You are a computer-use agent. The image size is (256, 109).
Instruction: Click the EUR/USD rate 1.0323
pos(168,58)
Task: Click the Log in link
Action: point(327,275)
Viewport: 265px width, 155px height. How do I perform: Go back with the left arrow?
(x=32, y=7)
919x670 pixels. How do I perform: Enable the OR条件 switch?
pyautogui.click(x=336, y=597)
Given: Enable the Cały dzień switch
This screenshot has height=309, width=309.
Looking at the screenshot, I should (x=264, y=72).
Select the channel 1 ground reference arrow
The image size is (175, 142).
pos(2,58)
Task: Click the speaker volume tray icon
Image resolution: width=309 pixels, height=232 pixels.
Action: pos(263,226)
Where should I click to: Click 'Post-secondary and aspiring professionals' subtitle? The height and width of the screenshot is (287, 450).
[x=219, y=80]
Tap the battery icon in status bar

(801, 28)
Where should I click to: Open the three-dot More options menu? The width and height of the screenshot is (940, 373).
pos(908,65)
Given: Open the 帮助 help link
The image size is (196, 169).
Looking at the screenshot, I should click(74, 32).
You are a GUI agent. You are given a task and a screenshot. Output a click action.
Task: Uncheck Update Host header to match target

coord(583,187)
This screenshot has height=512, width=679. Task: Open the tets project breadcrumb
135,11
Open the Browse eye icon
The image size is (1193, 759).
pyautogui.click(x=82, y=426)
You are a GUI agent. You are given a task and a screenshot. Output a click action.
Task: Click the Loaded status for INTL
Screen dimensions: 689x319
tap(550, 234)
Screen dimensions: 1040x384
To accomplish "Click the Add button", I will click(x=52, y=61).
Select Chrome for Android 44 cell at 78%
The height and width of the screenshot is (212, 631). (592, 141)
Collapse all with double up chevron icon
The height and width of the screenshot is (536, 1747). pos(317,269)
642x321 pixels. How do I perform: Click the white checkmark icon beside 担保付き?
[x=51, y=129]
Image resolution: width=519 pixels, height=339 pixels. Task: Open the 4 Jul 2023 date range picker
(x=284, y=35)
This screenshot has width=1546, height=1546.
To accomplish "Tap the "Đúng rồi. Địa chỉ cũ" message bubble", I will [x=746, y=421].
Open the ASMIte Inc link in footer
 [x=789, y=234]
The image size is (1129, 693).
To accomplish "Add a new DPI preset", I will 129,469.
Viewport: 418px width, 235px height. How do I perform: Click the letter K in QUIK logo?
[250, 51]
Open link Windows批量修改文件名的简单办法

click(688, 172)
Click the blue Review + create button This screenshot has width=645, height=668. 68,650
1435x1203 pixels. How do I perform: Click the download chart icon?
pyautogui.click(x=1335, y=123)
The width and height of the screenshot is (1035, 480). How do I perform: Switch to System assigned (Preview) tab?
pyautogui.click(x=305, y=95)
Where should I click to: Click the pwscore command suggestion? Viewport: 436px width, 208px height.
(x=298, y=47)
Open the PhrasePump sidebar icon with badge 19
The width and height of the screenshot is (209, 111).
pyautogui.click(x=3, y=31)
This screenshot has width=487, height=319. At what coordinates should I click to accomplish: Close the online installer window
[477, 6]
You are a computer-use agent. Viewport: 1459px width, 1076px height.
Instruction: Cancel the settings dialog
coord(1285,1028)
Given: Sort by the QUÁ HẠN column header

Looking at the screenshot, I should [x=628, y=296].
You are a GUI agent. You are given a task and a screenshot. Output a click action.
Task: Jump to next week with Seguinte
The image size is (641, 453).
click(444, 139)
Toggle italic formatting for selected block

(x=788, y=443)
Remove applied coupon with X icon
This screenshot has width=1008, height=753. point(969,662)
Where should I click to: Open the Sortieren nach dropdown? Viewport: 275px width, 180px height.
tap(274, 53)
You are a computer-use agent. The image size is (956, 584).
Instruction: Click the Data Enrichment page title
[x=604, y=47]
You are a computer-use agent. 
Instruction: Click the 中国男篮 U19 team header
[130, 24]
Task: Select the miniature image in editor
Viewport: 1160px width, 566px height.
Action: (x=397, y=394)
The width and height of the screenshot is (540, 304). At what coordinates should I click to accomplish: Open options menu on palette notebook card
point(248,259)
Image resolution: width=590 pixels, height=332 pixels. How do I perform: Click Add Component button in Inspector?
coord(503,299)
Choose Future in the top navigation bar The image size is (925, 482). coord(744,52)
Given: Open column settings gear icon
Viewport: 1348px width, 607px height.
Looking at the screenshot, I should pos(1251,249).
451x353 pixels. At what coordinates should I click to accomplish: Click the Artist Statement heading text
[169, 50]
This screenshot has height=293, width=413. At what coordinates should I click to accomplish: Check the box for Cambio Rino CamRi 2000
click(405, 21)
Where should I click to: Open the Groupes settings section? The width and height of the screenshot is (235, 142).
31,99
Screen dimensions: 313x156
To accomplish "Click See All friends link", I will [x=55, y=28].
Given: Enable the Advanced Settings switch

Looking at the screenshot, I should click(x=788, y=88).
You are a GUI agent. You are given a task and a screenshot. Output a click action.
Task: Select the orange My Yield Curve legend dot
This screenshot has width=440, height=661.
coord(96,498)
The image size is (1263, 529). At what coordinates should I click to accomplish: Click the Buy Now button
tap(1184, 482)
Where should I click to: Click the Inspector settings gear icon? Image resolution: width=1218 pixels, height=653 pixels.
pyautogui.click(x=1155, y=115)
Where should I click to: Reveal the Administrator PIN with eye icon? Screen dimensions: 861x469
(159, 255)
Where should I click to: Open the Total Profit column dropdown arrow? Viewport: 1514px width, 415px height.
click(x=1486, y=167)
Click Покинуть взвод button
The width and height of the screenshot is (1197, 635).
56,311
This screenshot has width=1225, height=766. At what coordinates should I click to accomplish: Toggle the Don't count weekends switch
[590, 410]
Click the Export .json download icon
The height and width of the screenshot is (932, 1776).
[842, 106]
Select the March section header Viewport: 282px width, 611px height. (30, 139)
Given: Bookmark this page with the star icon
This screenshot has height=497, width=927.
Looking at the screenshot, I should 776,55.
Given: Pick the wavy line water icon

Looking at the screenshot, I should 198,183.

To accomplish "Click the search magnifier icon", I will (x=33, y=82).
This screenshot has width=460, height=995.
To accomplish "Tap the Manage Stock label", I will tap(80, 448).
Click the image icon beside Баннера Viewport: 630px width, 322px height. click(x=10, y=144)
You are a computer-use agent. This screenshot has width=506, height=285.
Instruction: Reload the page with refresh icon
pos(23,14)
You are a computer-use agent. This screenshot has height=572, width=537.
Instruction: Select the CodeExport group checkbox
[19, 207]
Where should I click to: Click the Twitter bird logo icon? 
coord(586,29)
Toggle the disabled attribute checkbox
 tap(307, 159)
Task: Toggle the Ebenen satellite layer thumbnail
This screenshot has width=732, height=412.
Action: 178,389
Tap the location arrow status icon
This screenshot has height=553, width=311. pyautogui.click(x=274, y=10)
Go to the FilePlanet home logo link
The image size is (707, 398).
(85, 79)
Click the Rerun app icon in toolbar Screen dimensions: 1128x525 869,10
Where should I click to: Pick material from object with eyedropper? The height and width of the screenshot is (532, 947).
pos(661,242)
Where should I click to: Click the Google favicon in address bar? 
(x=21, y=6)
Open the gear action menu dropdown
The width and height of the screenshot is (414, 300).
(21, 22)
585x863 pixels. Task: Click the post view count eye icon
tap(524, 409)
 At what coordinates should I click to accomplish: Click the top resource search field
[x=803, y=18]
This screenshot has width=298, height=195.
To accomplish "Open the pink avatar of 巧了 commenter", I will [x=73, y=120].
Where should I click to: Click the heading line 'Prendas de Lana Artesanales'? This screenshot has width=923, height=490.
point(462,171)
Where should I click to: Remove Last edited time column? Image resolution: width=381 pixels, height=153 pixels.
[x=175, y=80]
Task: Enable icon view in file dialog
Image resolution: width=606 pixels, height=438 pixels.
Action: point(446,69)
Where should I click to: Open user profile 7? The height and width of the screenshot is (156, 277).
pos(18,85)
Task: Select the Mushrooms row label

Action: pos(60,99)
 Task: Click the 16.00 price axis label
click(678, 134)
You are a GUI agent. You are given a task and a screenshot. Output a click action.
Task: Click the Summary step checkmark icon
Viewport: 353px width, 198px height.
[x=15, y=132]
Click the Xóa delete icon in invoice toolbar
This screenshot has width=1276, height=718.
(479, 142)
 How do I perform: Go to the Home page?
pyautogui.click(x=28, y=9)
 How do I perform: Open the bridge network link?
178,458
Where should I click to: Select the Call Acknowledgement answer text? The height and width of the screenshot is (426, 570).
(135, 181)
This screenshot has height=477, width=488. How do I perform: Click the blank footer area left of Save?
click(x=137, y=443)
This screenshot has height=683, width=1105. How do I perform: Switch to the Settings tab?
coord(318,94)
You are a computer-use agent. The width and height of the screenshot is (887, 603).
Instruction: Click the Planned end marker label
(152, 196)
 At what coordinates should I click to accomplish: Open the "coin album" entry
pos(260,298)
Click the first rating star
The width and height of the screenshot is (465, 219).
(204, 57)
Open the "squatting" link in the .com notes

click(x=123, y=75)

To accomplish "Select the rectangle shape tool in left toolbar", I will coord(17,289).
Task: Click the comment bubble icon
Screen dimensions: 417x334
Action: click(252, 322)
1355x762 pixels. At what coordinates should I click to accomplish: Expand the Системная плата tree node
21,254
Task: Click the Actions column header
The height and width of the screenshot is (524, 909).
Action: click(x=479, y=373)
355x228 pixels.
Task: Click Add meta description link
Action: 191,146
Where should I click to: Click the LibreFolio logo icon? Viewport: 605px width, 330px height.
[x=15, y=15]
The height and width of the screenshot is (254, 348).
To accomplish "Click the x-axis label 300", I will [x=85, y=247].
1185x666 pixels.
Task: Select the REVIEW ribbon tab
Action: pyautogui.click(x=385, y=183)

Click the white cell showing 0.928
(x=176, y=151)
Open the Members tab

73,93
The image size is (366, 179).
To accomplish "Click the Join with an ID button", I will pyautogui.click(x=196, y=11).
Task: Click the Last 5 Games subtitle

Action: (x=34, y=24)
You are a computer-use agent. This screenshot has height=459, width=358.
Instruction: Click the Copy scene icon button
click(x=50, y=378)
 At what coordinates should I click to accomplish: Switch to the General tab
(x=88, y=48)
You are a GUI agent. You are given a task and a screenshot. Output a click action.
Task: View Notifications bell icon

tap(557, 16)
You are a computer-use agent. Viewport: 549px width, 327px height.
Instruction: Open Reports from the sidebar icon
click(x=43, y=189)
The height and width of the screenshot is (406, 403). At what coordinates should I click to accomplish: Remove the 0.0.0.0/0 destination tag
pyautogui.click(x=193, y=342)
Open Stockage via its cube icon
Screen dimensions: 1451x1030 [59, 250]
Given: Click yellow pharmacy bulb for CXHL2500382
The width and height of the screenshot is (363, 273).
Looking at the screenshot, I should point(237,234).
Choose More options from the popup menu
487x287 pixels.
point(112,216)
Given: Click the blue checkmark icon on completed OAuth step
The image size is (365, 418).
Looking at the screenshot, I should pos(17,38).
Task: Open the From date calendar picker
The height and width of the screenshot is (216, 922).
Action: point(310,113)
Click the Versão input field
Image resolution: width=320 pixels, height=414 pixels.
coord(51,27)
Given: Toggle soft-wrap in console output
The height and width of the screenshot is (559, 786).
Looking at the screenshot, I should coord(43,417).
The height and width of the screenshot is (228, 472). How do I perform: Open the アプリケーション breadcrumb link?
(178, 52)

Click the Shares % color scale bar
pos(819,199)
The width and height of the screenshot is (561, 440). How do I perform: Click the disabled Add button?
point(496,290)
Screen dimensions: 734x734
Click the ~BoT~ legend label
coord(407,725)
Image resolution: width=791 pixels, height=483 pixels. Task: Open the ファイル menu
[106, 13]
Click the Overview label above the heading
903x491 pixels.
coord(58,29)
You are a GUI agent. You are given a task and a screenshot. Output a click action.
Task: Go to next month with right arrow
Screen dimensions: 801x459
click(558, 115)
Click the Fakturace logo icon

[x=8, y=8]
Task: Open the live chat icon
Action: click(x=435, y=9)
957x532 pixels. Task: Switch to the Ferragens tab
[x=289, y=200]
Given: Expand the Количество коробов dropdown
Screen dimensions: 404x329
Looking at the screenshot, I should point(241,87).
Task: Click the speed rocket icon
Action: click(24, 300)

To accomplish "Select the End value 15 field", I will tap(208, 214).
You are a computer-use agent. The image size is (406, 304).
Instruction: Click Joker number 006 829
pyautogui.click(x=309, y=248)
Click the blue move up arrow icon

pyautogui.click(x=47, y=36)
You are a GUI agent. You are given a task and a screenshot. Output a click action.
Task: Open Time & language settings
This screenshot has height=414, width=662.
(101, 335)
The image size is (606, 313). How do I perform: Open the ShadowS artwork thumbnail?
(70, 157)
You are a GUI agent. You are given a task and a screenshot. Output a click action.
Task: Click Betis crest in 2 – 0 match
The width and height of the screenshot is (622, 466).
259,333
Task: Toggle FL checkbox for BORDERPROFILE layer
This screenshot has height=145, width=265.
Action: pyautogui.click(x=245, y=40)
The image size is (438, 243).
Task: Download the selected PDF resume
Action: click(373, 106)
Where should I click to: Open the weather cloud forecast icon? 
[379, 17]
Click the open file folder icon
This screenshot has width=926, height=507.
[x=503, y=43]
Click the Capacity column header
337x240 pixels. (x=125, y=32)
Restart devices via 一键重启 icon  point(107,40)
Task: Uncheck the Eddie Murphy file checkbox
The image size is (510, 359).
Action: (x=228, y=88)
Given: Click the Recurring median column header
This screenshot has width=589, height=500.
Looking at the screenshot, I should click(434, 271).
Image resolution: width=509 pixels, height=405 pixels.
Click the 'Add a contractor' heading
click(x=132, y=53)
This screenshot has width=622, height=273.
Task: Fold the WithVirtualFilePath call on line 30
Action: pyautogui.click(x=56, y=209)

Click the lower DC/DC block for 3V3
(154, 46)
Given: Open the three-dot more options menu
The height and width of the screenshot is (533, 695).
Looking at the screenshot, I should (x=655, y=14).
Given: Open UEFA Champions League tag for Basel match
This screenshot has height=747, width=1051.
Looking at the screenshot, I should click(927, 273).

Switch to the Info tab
+++
Restate, please, word for word the span of records running from the first line to the line bearing "Task: Click the speaker volume tray icon", both included, and nothing outside it.

You are a computer-use agent. The image size is (256, 109).
Instruction: Click the EUR/USD rate 1.0323
pos(168,58)
Task: Click the Log in link
Action: point(327,275)
Viewport: 265px width, 155px height. How do I perform: Go back with the left arrow?
(x=32, y=7)
919x670 pixels. How do I perform: Enable the OR条件 switch?
pyautogui.click(x=336, y=597)
Given: Enable the Cały dzień switch
This screenshot has height=309, width=309.
Looking at the screenshot, I should (x=264, y=72).
Select the channel 1 ground reference arrow
The image size is (175, 142).
pos(2,58)
Task: Click the speaker volume tray icon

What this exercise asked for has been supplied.